There is a myriad of reasons why people may need to share passwords in the workplace; however, it is important that you understand that this practice is not without risks. If a password finds its way into the wrong hands, you may find yourself on the receiving end of a ransomware attack, compliance review, or serious data breach.

Here are four practices you can adopt to limit the risk of password sharing in the workplace.

1. Avoid password sharing
We’ll start with the obvious one: Password-sharing should not be common practice. Aim to ensure all employees have their own login details so that you can fully control and monitor their activity. Employees should not share passwords unless there is a tangible business need.

2. If passwords need to be shared, ensure safe practices
In some cases, employees may need to share passwords. In such scenarios, security measures must be implemented to make sure the passwords are only shared with authorized individuals. Passwords should never be shared via text message or email. The most secure way to share passwords is via an enterprise password management platform; for instance, Keeper. Software such as this allows IT admins to create shared folders for groups of users according to their roles and subsequently grant people access to those folders. Employees simply log in to their Keeper vault to access the device.

3. Reset shared passwords when people leave the organization
Research has found that around one-third of employees in the US have accessed an online account that belongs to a previous employer. Regardless of the reasons why an individual leaves an organization, IT administrators should ensure all their access rights are immediately revoked. Again, this task can be simplified by using an enterprise password management platform like Keeper, which allows IT to disable multiple accounts within minutes.
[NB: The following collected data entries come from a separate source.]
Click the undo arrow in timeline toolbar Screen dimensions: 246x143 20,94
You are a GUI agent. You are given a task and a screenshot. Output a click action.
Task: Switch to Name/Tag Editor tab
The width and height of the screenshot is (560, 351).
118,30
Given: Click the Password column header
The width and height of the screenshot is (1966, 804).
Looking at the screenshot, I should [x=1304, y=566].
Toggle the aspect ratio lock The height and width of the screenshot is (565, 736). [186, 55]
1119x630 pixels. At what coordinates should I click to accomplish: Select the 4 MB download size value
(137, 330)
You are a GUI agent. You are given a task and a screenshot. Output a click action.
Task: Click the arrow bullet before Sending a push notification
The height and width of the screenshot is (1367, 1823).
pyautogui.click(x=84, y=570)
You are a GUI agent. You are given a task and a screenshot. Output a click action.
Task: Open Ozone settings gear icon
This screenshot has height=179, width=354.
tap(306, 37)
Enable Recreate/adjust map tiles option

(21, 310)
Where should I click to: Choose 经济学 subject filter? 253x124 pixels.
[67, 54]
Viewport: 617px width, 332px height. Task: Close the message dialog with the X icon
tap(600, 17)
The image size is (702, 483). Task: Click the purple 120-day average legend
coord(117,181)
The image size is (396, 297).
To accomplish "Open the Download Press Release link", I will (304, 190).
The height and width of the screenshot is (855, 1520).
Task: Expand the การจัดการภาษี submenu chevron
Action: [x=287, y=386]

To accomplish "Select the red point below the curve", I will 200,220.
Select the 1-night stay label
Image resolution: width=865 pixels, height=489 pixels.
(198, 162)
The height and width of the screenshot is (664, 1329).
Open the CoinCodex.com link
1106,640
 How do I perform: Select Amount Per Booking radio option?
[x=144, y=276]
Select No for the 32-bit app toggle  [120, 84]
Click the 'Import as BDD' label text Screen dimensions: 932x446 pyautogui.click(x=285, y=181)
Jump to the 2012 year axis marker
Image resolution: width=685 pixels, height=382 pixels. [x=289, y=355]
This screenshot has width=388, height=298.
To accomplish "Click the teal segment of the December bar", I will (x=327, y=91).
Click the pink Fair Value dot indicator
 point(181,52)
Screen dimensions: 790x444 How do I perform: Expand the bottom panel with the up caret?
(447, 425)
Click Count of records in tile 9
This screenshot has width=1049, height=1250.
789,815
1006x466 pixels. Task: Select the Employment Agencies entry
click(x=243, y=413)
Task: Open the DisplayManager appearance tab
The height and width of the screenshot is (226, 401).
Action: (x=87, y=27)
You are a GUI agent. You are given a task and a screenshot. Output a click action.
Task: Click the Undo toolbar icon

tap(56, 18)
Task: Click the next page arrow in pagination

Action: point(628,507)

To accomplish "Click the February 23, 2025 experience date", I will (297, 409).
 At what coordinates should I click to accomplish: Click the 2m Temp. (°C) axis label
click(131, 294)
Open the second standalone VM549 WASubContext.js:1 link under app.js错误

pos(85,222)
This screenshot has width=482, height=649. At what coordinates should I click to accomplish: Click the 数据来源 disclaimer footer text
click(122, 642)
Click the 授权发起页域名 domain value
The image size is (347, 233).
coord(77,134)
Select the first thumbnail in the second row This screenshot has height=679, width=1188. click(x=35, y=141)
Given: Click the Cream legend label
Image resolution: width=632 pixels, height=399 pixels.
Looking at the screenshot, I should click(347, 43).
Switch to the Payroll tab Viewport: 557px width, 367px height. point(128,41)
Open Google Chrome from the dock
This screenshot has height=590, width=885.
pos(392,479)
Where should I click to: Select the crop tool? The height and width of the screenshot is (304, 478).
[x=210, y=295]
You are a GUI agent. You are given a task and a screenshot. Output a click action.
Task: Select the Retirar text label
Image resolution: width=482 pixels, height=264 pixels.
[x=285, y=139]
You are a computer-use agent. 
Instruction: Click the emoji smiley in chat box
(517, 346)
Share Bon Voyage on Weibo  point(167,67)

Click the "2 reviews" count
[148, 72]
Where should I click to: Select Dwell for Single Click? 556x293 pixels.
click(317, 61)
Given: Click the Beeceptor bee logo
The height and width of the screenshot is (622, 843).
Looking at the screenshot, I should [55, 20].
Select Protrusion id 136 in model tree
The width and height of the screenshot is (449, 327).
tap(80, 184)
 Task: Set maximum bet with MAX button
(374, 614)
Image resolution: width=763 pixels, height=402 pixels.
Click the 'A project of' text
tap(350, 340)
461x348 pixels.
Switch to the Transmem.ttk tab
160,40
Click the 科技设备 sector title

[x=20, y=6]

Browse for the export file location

4. Don’t overlook the risk of shared passwords
It is important that shared passwords adhere to the same security rules as all other passwords that are used in the organization. Specifically, they need to be formed of a combination of numerals, uppercase and lowercase letters, and special characters. Passwords should not be used across accounts, and multifactor authentication (2FA) should be deployed to ensure the maximum level of protection against hackers. Again, enterprise-grade password security should be employed.